IRT in Practice: 2PL vs GRM and When to Use Each
Item Response Theory can feel like you have to pick a model first and ask questions later. In real work it is the other way around: you start with the response format and the decision you want to make, then you pick the model that matches that reality.
This post is about two workhorse models:
- 2PL for dichotomous items (right or wrong, yes or no)
- GRM for ordered categories (Likert-style responses)
Quick intuition
2PL asks: “What is the probability of a correct response at ability θ?”
GRM asks: “What is the probability of responding in category k or higher at ability θ?”
Same latent trait idea, different data-generating story.
2PL in plain language
The 2PL model has two key item parameters:
- a (discrimination): how sharply the item separates low vs high θ
- b (difficulty): where on θ the item is most informative, the “location”

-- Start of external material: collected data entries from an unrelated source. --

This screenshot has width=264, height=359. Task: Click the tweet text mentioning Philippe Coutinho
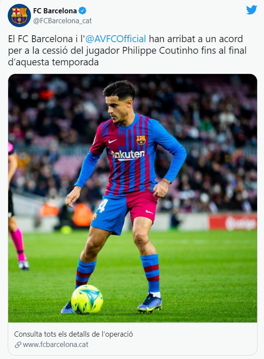127,50
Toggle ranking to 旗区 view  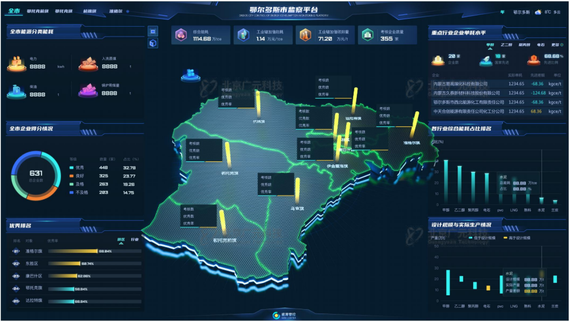(121, 240)
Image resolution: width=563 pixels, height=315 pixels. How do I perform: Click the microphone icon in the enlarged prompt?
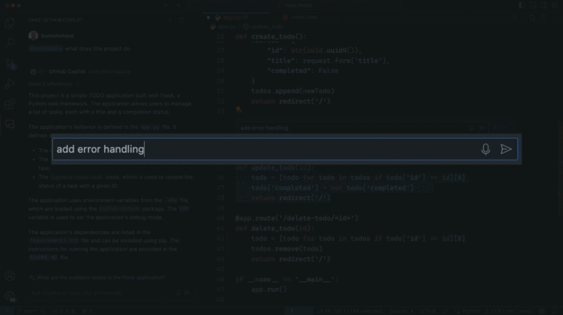click(x=485, y=150)
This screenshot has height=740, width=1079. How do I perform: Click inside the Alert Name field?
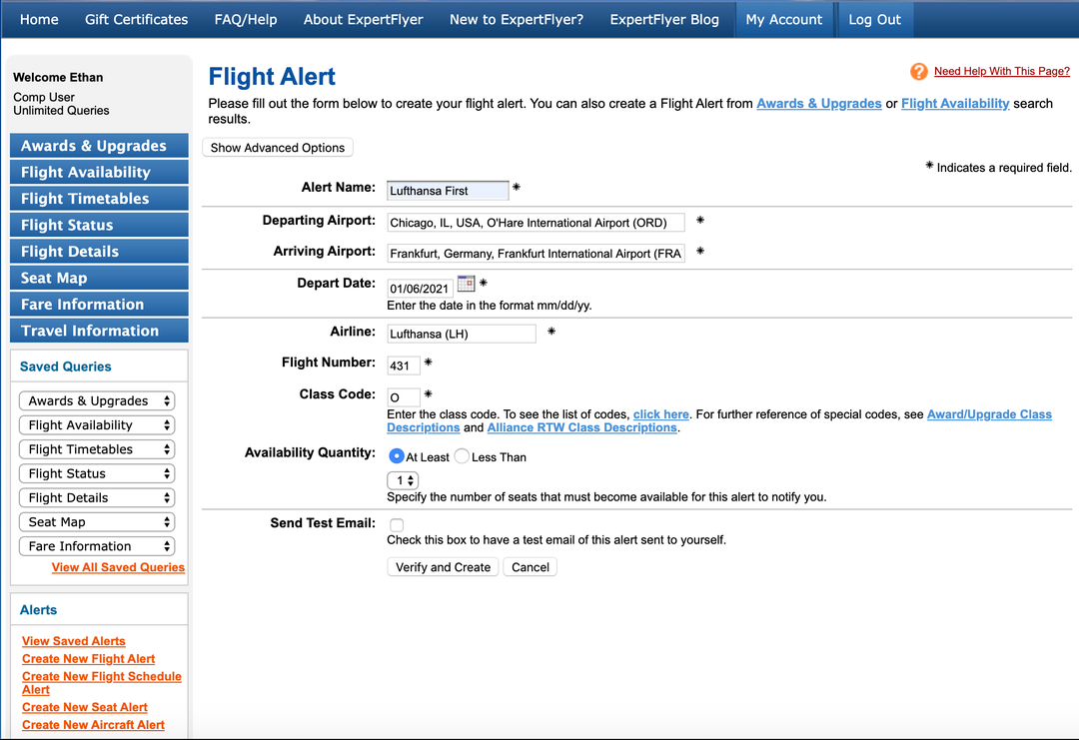[447, 190]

If you have multiple-choice scored as correct or incorrect, or any binary outcome, 2PL is usually a natural start.
Use 2PL when
- Your items are dichotomous
- You want item-level interpretability (a, b)
- You care about test information across θ, like where the test is most precise
2PL watchouts
- If guessing is substantial (common in multiple-choice), a 3PL might be more honest
- If items are locally dependent (testlets, shared stems), your fit can look better than it should
GRM in plain language
The Graded Response Model is designed for ordered categories, like 1 to 5 Likert responses. Instead of one b, you typically get multiple thresholds:
- a (discrimination): still the slope
- b1, b2, ..., b(m-1) (thresholds): where someone is equally likely to respond at or above each category boundary
In practice: GRM models the “step-up” points between categories.
Use GRM when
- Your categories are ordered and meaningfully so
- You want to respect more information than a binary collapse
- Your items look like graded intensity rather than right or wrong
GRM watchouts
- If categories are rarely used, thresholds can get unstable
- If respondents do not treat categories as ordered, the model is solving the wrong problem
- If you suspect different category use across groups, you are now in DIF territory
Choosing between 2PL and GRM
This is the simplest rule that actually works:
- Binary item → start with 2PL
- Ordered polytomous item → start with GRM
More nuanced version: if you have ordinal items but only two categories are really used, collapsing to binary and using 2PL can be defensible, but you are trading information for stability.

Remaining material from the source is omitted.